*** Opening RECORDS TO USE ***
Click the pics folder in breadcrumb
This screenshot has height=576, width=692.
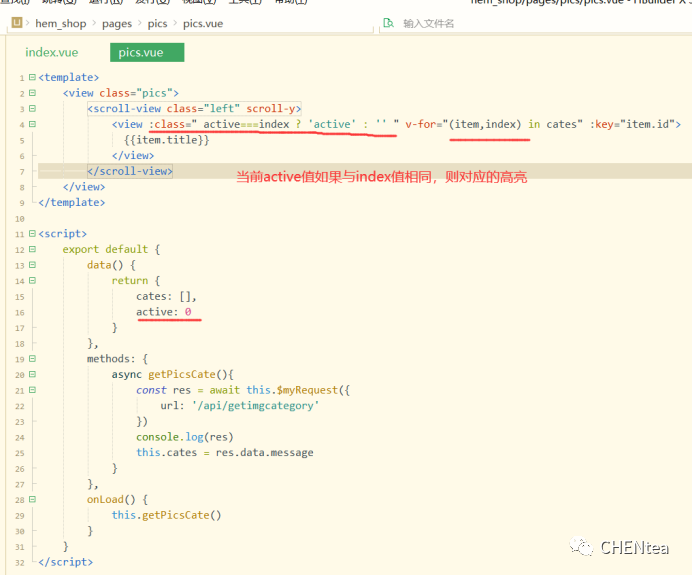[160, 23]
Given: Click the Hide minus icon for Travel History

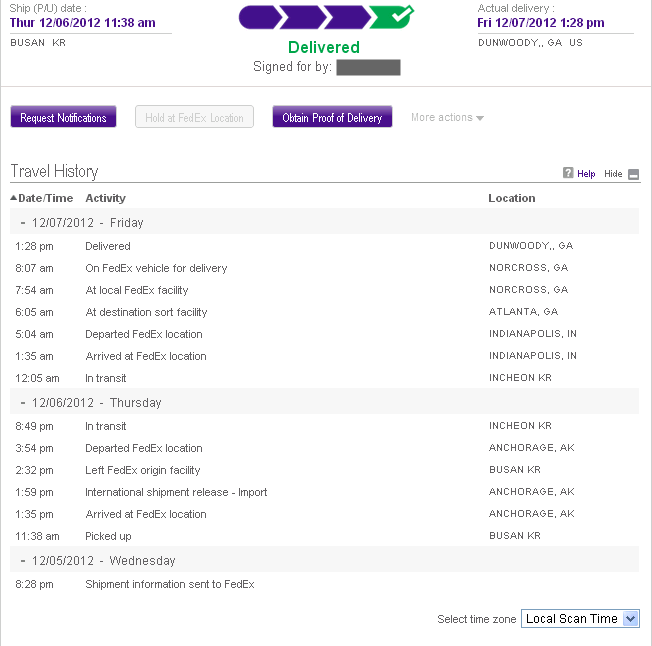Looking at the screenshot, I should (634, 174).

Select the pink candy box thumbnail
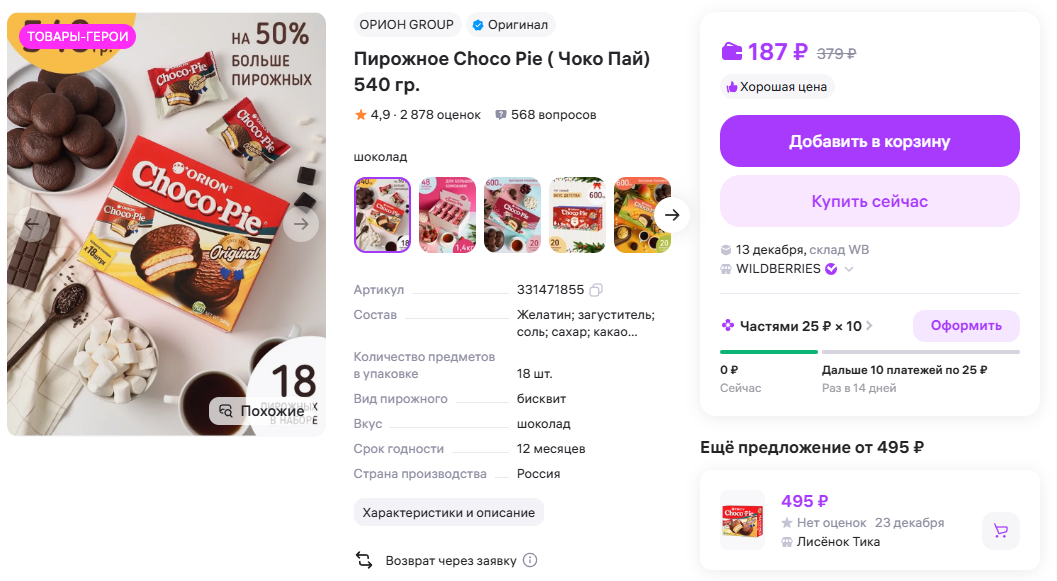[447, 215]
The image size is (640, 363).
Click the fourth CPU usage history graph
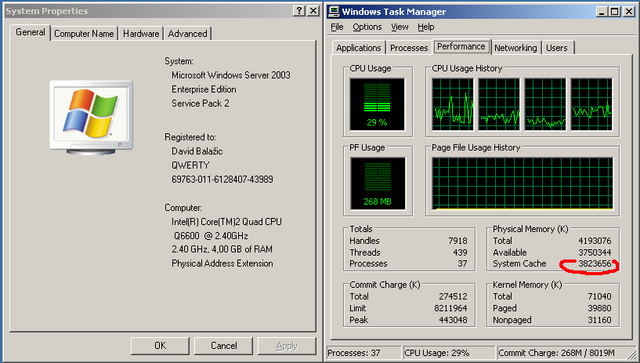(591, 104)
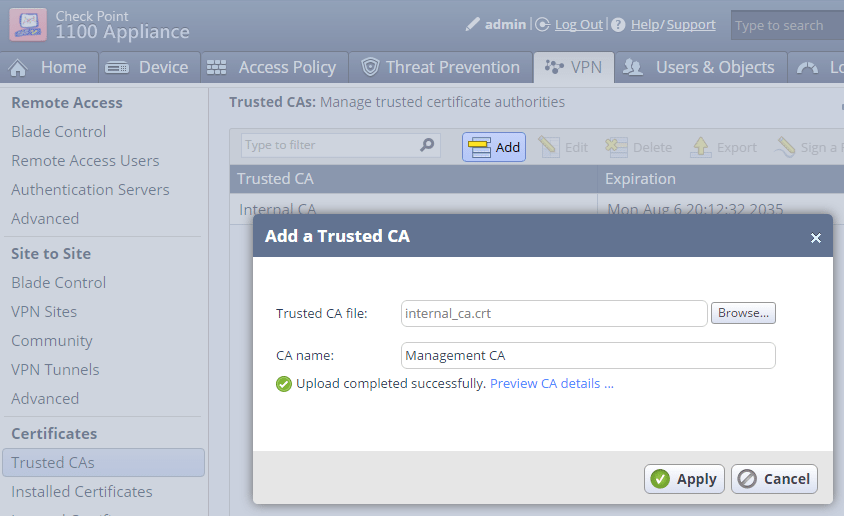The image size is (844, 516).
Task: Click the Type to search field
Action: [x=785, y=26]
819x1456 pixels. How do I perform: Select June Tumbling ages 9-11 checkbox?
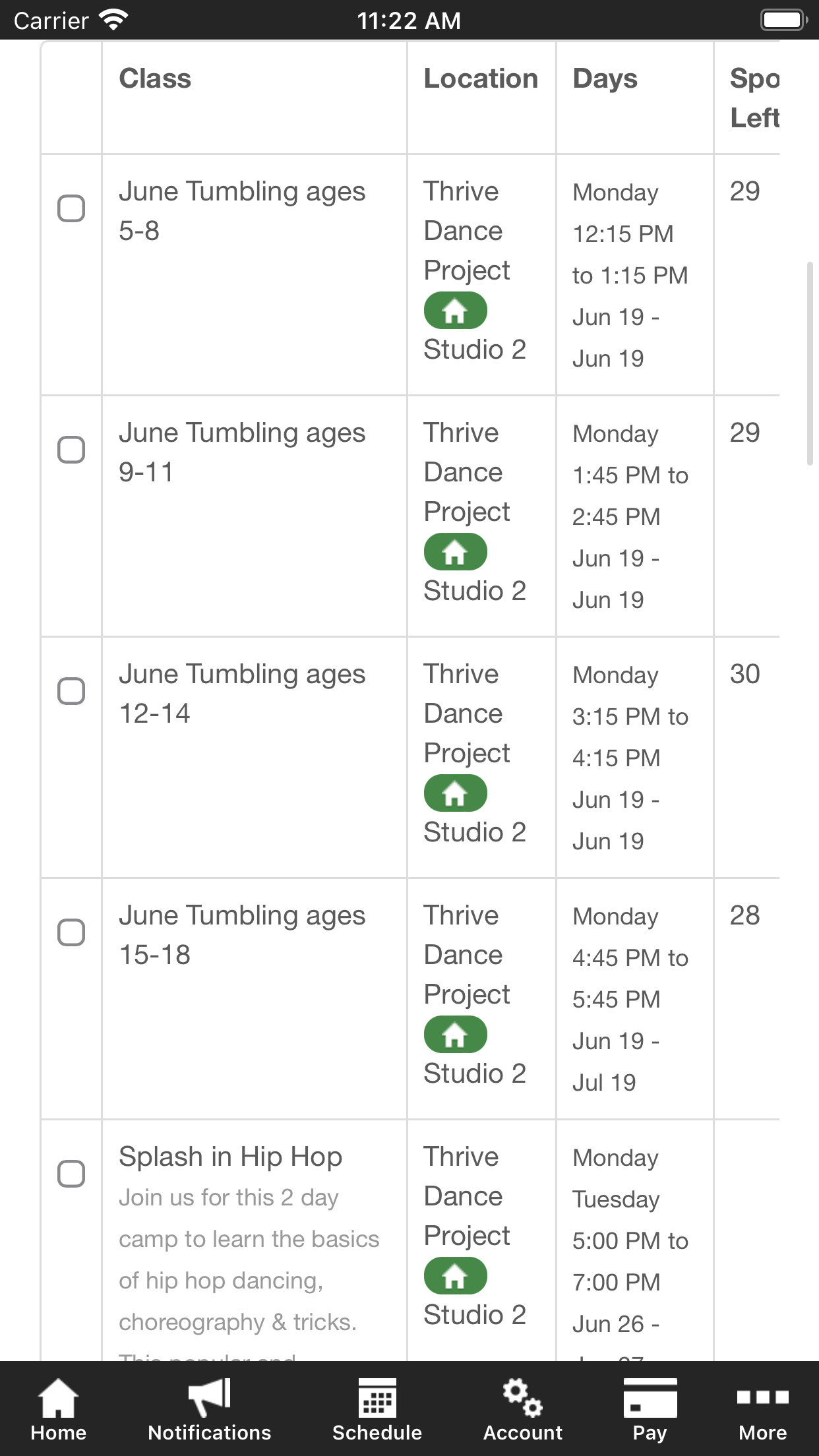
*** Closing RECORDS TO USE ***
*** Opening RECORDS TO USE ***
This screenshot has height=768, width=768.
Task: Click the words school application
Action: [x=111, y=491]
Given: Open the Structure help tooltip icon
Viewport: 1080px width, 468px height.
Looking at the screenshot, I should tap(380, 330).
*** Closing RECORDS TO USE ***
*** Opening RECORDS TO USE ***
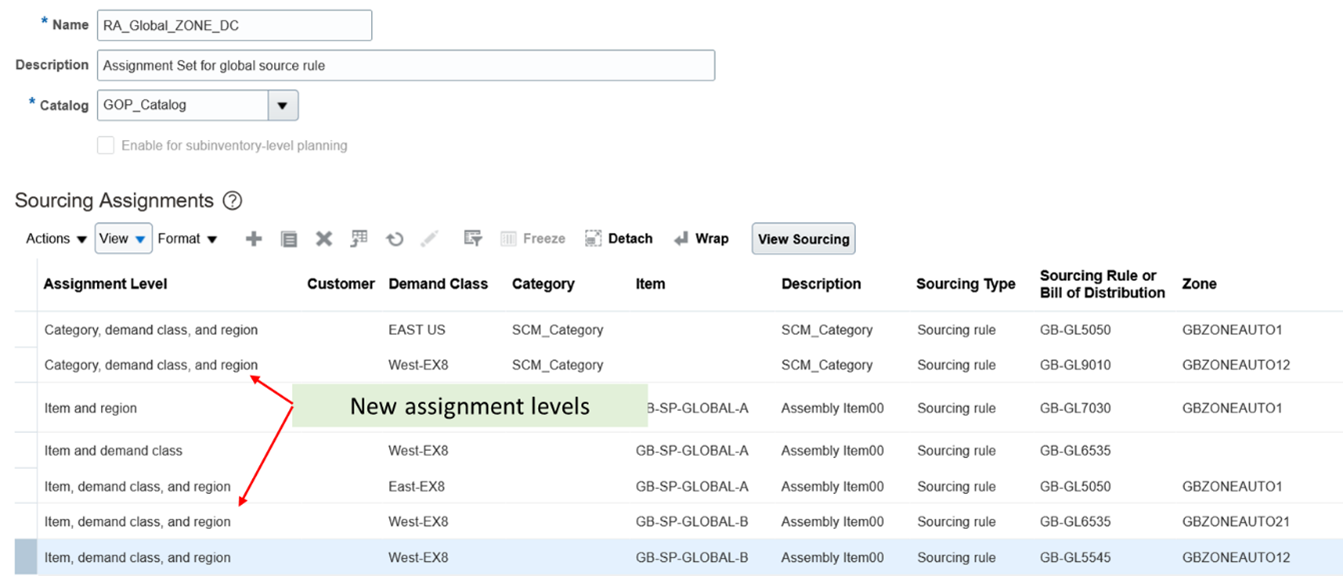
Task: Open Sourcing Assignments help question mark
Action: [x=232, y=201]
*** Closing RECORDS TO USE ***
* _EXERCISE REQUIREMENTS_
Exact copy, pictures excluded: every line above from the one containing "Click the pics folder in breadcrumb" to the one containing "The image size is (640, 363).", inclusive, and nothing more.

* _EXPECTED ANSWER_
Click the pics folder in breadcrumb
This screenshot has height=576, width=692.
[160, 23]
Given: Click the Hide minus icon for Travel History

Looking at the screenshot, I should (634, 174).

Select the pink candy box thumbnail
[447, 215]
The image size is (640, 363).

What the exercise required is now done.